Dass das einzelne Leben so viel zählt, dass für seine Bewahrung, Verlängerung und Optimierung alles nur Mögliche getan wird, ist – bei allen Problemen, die sich daraus im Einzelnen wieder ergeben – eine zivilisatorische Errungenschaft, welche im Krieg außer Kraft gesetzt wird. Wobei hier freilich nochmals ein gewaltiger Unterschied besteht zwischen demokratischen Staaten, welche danach trachten, ihre Soldaten und auch gegnerische Zivilisten einigermaßen zu schützen, und totalitären Systemen, in denen der einzelne per se nichts zählt und nur zum Kanonenfutter im Sinne eines „höheren“ politischen und/oder religiösen „Zieles“ (der Nation, einer Idee, des Paradieses …) taugt.
Der Tod ist etwas ganz Persönliches
Immer aber ist der Tod – wie unvorhergesehen und plötzlich auch immer er einen trifft – etwas ganz Persönliches. Und er lässt Nächst- und Nahestehende betroffen zurück: Kaum wo wird so viel Hilflosigkeit und ja, auch religiöse Unbehaustheit spürbar wie angesichts der Unwiderruflichkeit des Endes.
Interessanterweise kombiniert die katholische Kirche ja das Totengedenken zu Allerseelen mit dem inhaltlich eng mit Ostern und dem Auferstehungsglauben verbundenen Fest Allerheiligen: Letzteres ist im Kern ein Fest der Freude, welches jene Menschen in den Fokus rückt, die nach kirchlicher Lehre als Vorbilder für ein geglücktes Leben dienen. Freilich, die Sehnsucht nach solchen Vorbildern, nach Menschen, die Orientierung bieten, ist auch außerhalb der Kirche und unabhängig von persönlichen Glaubensüberzeugungen groß.

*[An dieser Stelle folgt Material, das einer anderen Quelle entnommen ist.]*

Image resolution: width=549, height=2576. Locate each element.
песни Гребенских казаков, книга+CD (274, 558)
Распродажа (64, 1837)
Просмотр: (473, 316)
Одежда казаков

Verbindung zwischen Lebenden und Toten
Weil Allerheiligen ein gesetzlicher Feiertag ist, hat sich das eigentlich mit Allerseelen verbundene Totengedenken auf den 1. November verschoben und es sind die beiden Tage miteinander gewissermaßen verschmolzen. Tatsächlich gibt es aber auch einen inneren Zusammenhang: die Ahnung einer Verbindung zwischen Lebenden und Toten, einer Verbundenheit über den Tod hinaus, und letztlich – aus christlicher Perspektive – die Hoffnung auf Vollendung.
Vielleicht ist das, wofür symbolisch Allerheiligen/Allerseelen steht – lebensbejahende Zuversicht auch angesichts von Not, Tod und Elend –, ja auch jenseits von Kirche und Religion die einzig mögliche Haltung, um ein Leben in Würde und Anstand zu führen.